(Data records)

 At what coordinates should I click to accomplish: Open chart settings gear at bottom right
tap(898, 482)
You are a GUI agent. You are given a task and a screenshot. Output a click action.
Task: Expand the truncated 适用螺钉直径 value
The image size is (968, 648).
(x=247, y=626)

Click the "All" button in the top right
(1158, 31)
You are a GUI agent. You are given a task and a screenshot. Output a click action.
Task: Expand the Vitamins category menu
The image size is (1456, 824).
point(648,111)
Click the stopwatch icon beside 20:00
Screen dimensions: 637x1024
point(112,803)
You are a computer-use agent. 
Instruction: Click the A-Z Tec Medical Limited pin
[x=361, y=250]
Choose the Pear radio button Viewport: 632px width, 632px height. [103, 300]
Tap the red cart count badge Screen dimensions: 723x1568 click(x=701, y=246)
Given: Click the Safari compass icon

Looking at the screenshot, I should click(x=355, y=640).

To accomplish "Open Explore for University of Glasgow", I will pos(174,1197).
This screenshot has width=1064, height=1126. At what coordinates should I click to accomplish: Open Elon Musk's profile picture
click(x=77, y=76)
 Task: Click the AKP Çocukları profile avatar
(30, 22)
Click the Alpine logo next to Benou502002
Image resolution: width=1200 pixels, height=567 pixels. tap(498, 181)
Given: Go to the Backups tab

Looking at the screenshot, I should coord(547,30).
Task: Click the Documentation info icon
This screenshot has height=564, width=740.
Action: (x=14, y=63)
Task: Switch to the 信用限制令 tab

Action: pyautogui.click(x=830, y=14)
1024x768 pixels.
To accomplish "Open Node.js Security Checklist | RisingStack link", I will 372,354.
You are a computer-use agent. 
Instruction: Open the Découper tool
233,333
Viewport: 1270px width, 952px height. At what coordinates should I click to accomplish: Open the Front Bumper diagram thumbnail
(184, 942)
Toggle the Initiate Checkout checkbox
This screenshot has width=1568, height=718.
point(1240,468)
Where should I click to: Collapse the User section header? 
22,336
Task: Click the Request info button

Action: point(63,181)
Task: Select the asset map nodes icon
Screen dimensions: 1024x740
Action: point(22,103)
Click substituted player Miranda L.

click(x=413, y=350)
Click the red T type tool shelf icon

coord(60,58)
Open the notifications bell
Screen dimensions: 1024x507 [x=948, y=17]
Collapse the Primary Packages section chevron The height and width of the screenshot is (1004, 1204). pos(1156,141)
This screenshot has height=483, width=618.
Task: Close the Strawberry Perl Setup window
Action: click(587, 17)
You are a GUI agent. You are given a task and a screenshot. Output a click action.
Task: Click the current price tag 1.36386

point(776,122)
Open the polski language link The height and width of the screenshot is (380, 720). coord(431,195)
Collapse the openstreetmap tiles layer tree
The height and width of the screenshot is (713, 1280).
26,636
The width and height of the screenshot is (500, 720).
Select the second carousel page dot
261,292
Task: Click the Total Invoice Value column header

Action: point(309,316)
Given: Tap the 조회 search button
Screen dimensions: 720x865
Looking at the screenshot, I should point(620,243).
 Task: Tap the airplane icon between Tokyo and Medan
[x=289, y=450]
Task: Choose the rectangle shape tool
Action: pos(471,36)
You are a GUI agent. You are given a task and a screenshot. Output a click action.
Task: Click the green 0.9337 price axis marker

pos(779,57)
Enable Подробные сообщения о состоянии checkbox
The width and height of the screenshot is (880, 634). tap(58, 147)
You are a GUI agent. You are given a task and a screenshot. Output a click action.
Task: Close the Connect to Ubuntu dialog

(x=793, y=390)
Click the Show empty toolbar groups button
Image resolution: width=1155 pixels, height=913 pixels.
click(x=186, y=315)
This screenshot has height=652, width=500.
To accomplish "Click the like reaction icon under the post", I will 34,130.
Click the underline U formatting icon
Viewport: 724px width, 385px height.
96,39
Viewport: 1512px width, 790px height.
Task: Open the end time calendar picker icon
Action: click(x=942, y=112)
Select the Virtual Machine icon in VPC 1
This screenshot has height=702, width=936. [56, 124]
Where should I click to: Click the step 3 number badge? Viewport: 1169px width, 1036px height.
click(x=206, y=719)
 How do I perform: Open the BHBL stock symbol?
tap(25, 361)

| WHAT IS NEEDED |
Each entry should be retyped exactly as given.

| OUTPUT BELOW |
 At what coordinates should I click to accomplish: Open chart settings gear at bottom right
tap(898, 482)
You are a GUI agent. You are given a task and a screenshot. Output a click action.
Task: Expand the truncated 适用螺钉直径 value
The image size is (968, 648).
(x=247, y=626)

Click the "All" button in the top right
(1158, 31)
You are a GUI agent. You are given a task and a screenshot. Output a click action.
Task: Expand the Vitamins category menu
The image size is (1456, 824).
point(648,111)
Click the stopwatch icon beside 20:00
Screen dimensions: 637x1024
point(112,803)
You are a computer-use agent. 
Instruction: Click the A-Z Tec Medical Limited pin
[x=361, y=250]
Choose the Pear radio button Viewport: 632px width, 632px height. [103, 300]
Tap the red cart count badge Screen dimensions: 723x1568 click(x=701, y=246)
Given: Click the Safari compass icon

Looking at the screenshot, I should click(x=355, y=640).

To accomplish "Open Explore for University of Glasgow", I will pos(174,1197).
This screenshot has width=1064, height=1126. At what coordinates should I click to accomplish: Open Elon Musk's profile picture
click(x=77, y=76)
 Task: Click the AKP Çocukları profile avatar
(30, 22)
Click the Alpine logo next to Benou502002
Image resolution: width=1200 pixels, height=567 pixels. tap(498, 181)
Given: Go to the Backups tab

Looking at the screenshot, I should coord(547,30).
Task: Click the Documentation info icon
This screenshot has height=564, width=740.
Action: (x=14, y=63)
Task: Switch to the 信用限制令 tab

Action: pyautogui.click(x=830, y=14)
1024x768 pixels.
To accomplish "Open Node.js Security Checklist | RisingStack link", I will 372,354.
You are a computer-use agent. 
Instruction: Open the Découper tool
233,333
Viewport: 1270px width, 952px height. At what coordinates should I click to accomplish: Open the Front Bumper diagram thumbnail
(184, 942)
Toggle the Initiate Checkout checkbox
This screenshot has width=1568, height=718.
point(1240,468)
Where should I click to: Collapse the User section header? 
22,336
Task: Click the Request info button

Action: point(63,181)
Task: Select the asset map nodes icon
Screen dimensions: 1024x740
Action: point(22,103)
Click substituted player Miranda L.

click(x=413, y=350)
Click the red T type tool shelf icon

coord(60,58)
Open the notifications bell
Screen dimensions: 1024x507 [x=948, y=17]
Collapse the Primary Packages section chevron The height and width of the screenshot is (1004, 1204). pos(1156,141)
This screenshot has height=483, width=618.
Task: Close the Strawberry Perl Setup window
Action: click(587, 17)
You are a GUI agent. You are given a task and a screenshot. Output a click action.
Task: Click the current price tag 1.36386

point(776,122)
Open the polski language link The height and width of the screenshot is (380, 720). coord(431,195)
Collapse the openstreetmap tiles layer tree
The height and width of the screenshot is (713, 1280).
26,636
The width and height of the screenshot is (500, 720).
Select the second carousel page dot
261,292
Task: Click the Total Invoice Value column header

Action: point(309,316)
Given: Tap the 조회 search button
Screen dimensions: 720x865
Looking at the screenshot, I should point(620,243).
 Task: Tap the airplane icon between Tokyo and Medan
[x=289, y=450]
Task: Choose the rectangle shape tool
Action: pos(471,36)
You are a GUI agent. You are given a task and a screenshot. Output a click action.
Task: Click the green 0.9337 price axis marker

pos(779,57)
Enable Подробные сообщения о состоянии checkbox
The width and height of the screenshot is (880, 634). tap(58, 147)
You are a GUI agent. You are given a task and a screenshot. Output a click action.
Task: Close the Connect to Ubuntu dialog

(x=793, y=390)
Click the Show empty toolbar groups button
Image resolution: width=1155 pixels, height=913 pixels.
click(x=186, y=315)
This screenshot has height=652, width=500.
To accomplish "Click the like reaction icon under the post", I will 34,130.
Click the underline U formatting icon
Viewport: 724px width, 385px height.
96,39
Viewport: 1512px width, 790px height.
Task: Open the end time calendar picker icon
Action: click(x=942, y=112)
Select the Virtual Machine icon in VPC 1
This screenshot has height=702, width=936. [56, 124]
Where should I click to: Click the step 3 number badge? Viewport: 1169px width, 1036px height.
click(x=206, y=719)
 How do I perform: Open the BHBL stock symbol?
tap(25, 361)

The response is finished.